The reason for the rule of presumptive relevance is sound. It avoids potentially endless bickering between management and the union over the specific relevance of information, the very nature of which ought to render its relevance obvious. Our holding here is in no way inconsistent with the cases applying the rule of presumptive relevance. None of those cases involved a specific company objection to the form of the information requested coupled with an offer to provide it in a mutually satisfactory form. In this case there is a very good reason to require the Union to specify its needs in more detail — not to convince the Company of the relevance of the request but to afford the Company an opportunity to make good on its offer to supply the information in a different form.

With regard to that portion of the Board’s order requiring the Company to furnish the Union a written explanation of the salary guide curves, we think enforcement should be denied for a different reason. In June, 1965, the Company prepared a document explaining its salary system and gave it to the Union. Subsequently, on two occasions the Company presented oral explanations of the system. There is no substantial evidence in the record that either the written or oral explanations were in any way deficient. Even if they were deficient, neither the Board’s order nor the Trial Examiner’s decision gives any hint as to what the deficiencies are. The Board’s order, in this respect, is so vague that the Company cannot reasonably be expected to know what is required of it.

For the reasons set out above the Board’s order is denied enforcement and is set aside in its entirety. 
      
      . While the Trial Examiner apparently believed the sincerity of the Company’s apprehensions, he thought the Company’s fears were logically unfounded. Before the Company constructs the guide curves it lumps all of the 6000 salaries received from the survey companies according to merit rating and then statistically smooths the curves. As a result the guide curves would not show what any individual company was paying. Nevertheless, the Company says that the survey is conducted with the understanding that neither the raw data nor the results of the data be revealed. The guide curves, says the Company, are results.
     
      
      . A number of cases hold that confidentiality of information to the employer rather than to a third party is no defense to the production of relevant wage information. See, e. g., NLRB v. Frontier Homes Corp. 8 Cir., 1967, 371 F.2d 974; Curtiss-Wright Corp., etc. v. NLRB, 3 Cir., 1965, 347 F.2d 61. Two recent decisions in the courts of appeals have upheld Board orders requiring production of area wage survey data. However, a confidentiality defense does not appear to have been raised in those cases. See General Electric Co. v. NLRB, 4 Cir., 1969, 414 F.2d 918; General Electric Co., Battery Prod., Cap.
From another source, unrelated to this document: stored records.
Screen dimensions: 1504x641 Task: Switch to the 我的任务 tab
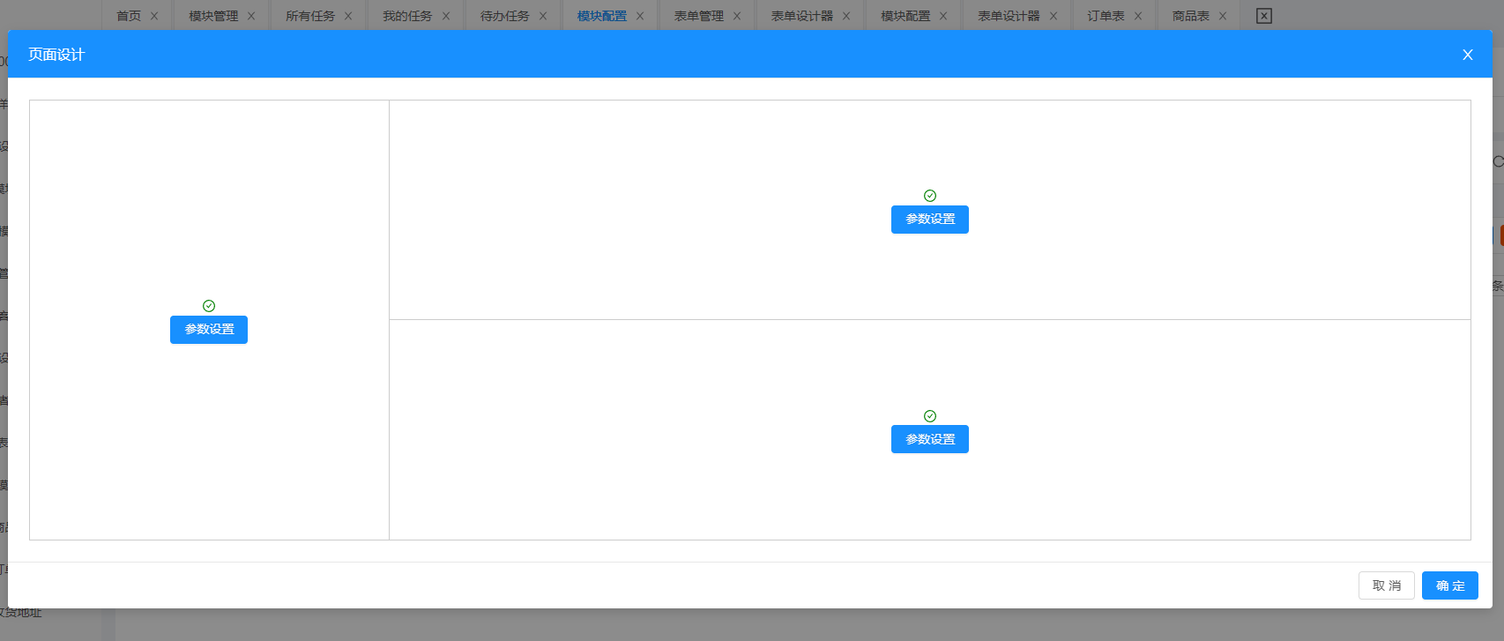tap(407, 16)
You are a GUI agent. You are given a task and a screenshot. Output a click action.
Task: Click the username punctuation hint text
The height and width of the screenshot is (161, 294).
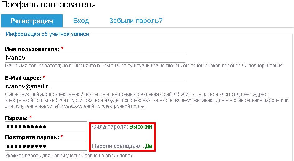(145, 66)
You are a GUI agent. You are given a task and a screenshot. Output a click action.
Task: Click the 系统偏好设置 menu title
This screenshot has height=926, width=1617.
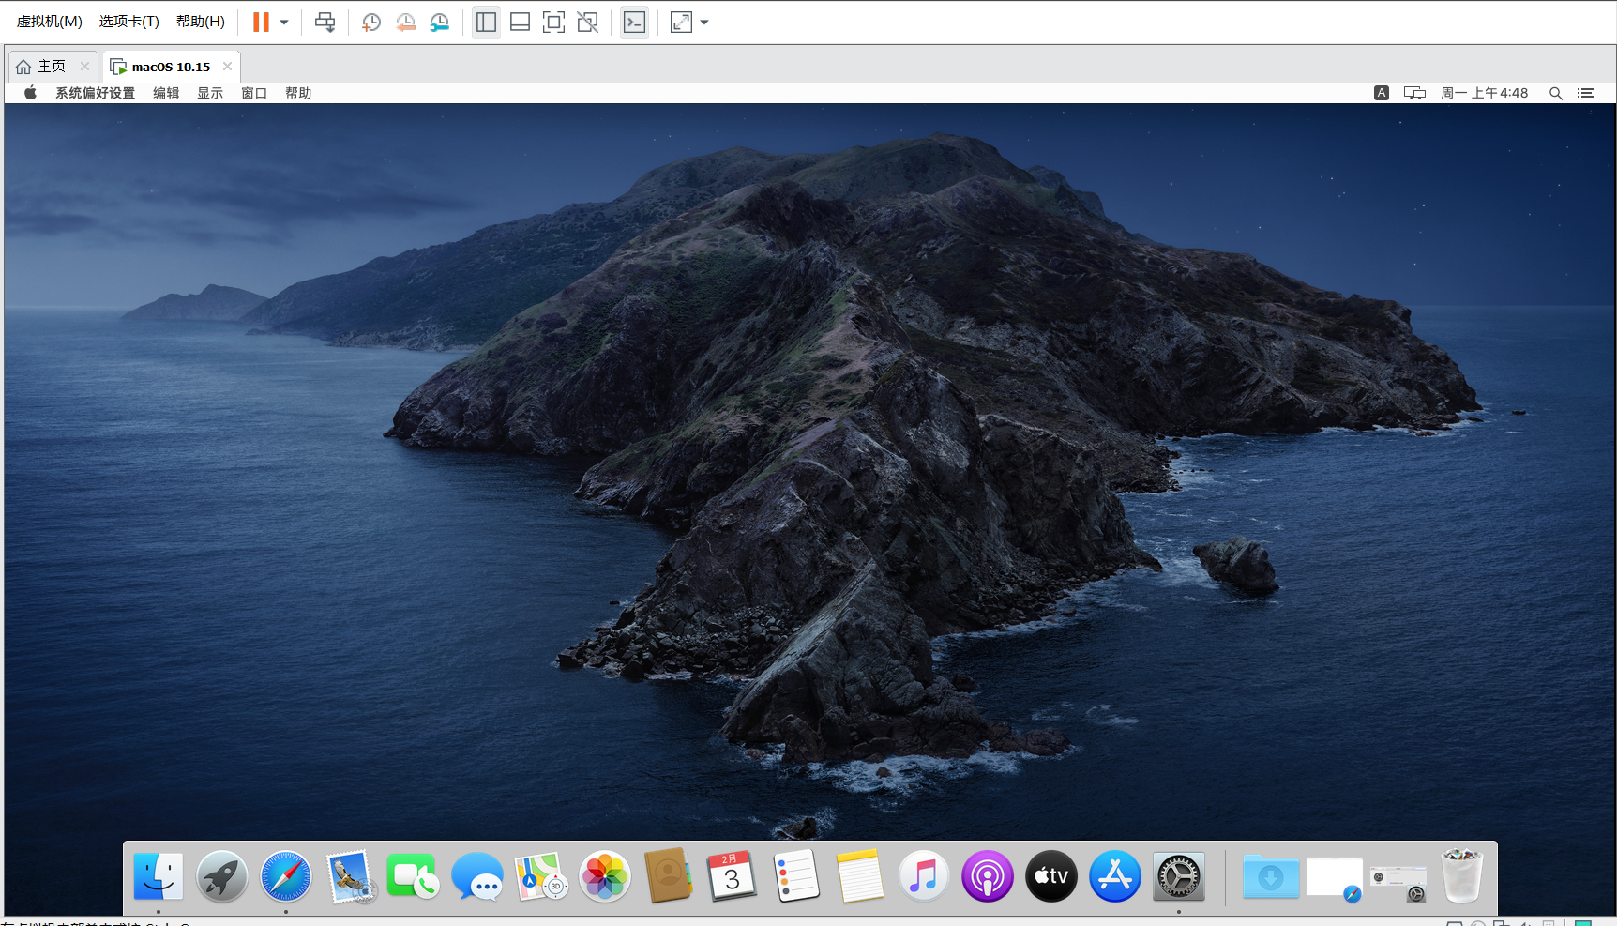(x=95, y=93)
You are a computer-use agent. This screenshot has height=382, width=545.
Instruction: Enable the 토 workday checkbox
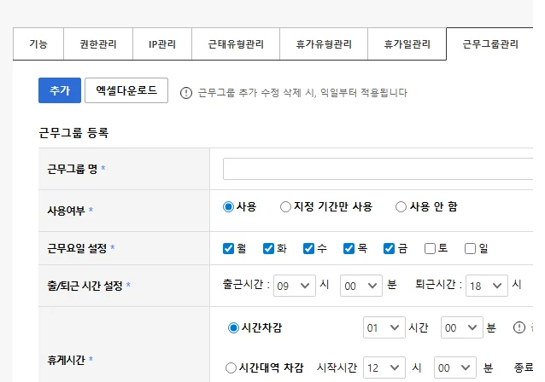[430, 248]
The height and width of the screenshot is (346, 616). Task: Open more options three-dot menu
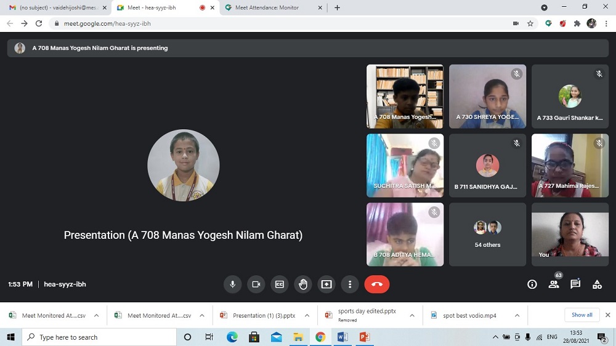(x=350, y=284)
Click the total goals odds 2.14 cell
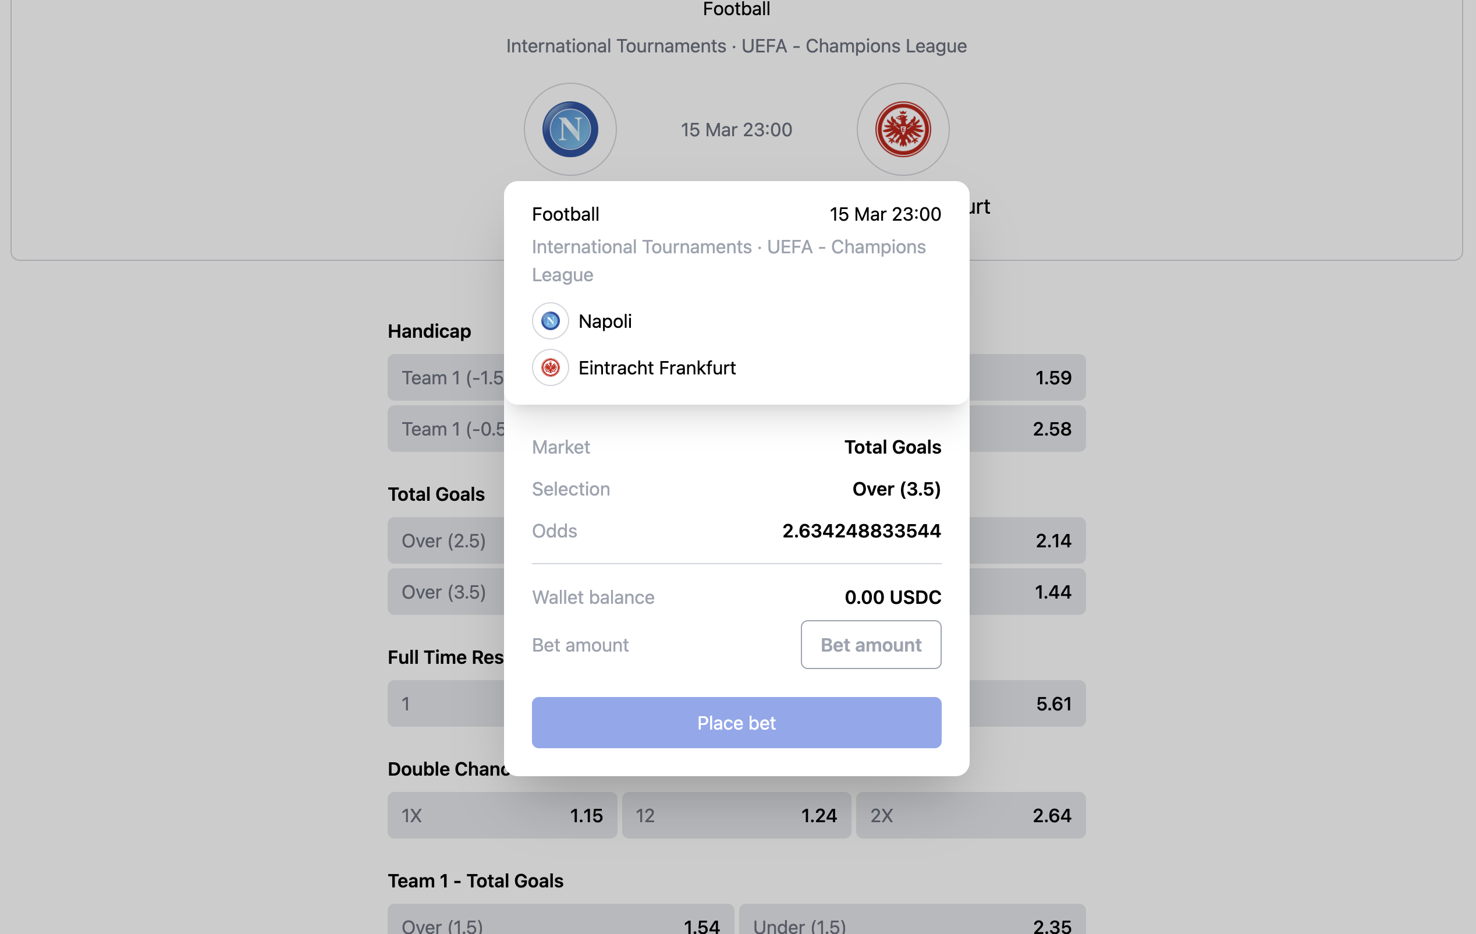Image resolution: width=1476 pixels, height=934 pixels. pos(1028,540)
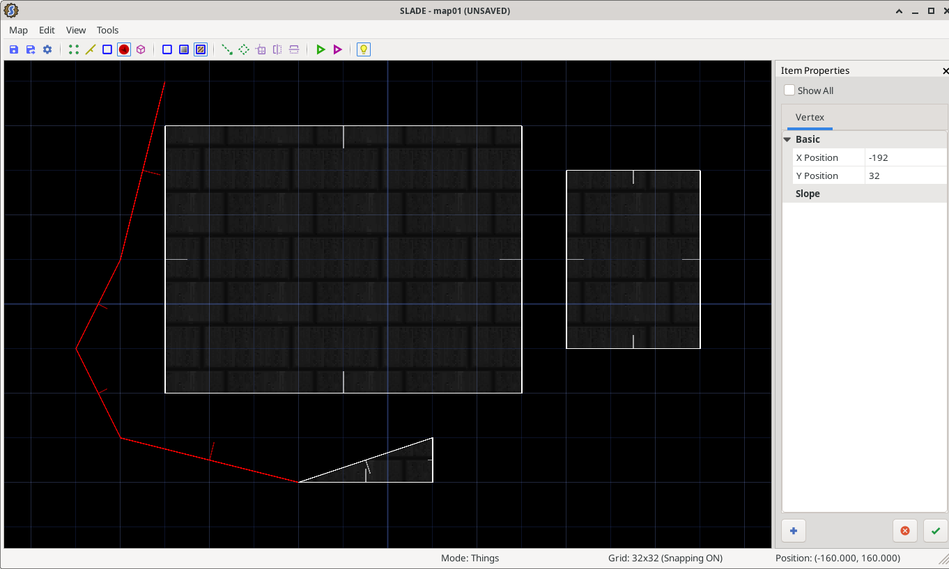Click the X Position value field

906,157
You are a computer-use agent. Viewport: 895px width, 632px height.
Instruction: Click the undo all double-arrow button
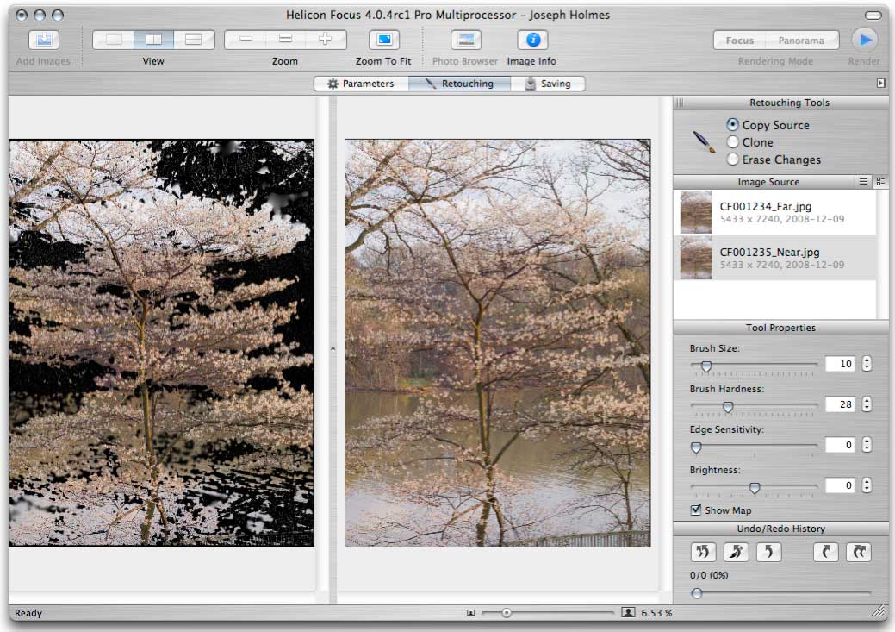click(703, 553)
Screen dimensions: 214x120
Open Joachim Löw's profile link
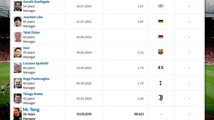[x=33, y=17]
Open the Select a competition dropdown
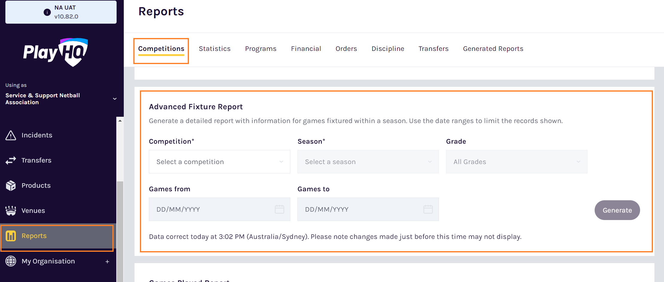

Dept., v. NLRB, 5 Cir., 1968, 400 F.2d 713. But see McCulloch Corp., 1961, 132 N.L.R.B. 201 (holding that confidentiality of'wage survey information is a defense to providing wage information linked to identified companies).
      With regard to the anonymity defense, it has been held that an employer may not rely on employees’ rights as a basis for withholding relevant information. See, e. g., NLRB v. Frontier Homes Corp., supra; Boston Herald-Traveler Corp. v. NLRB, 1 Cir., 1955, 223 F.2d 58; NLRB v. Item Co., 5 Cir., 1955, 220 F.2d 956.
     
      
      . The Board itself has not always adhered to a strict per se rule. See, e. g., McCulloch Corp., supra, note 2; Westinghouse Electric Corp., 1960, 129 NLRB 850 (a refusal to supply information the compilation of which would be unduly burdensome or time consuming is not a refusal to bargain in good faith) ; American Cyanimii Co., supra.
      
      A number of decisions in the Courts of Appeals have not applied a per se rule in this area. See NLRB v. Twin City Lines, Inc., 8 Cir., 1970, 425 F.2d 164; Prudential Ins. Co. of America v. NLRB, 2 Cir., 1969, 412 F.2d 77; Kroger Co. v. NLRB, supra; Fafnir Bearing Co. v. NLRB, 2 Cir., 1966, 362 F.2d 716; NLRB v. Western Wirebound Box Co., 9 Cir., 1966, 356 F.2d 88; J. I. Case v. NLRB, 7 Cir., 1958, 253 F.2d 149.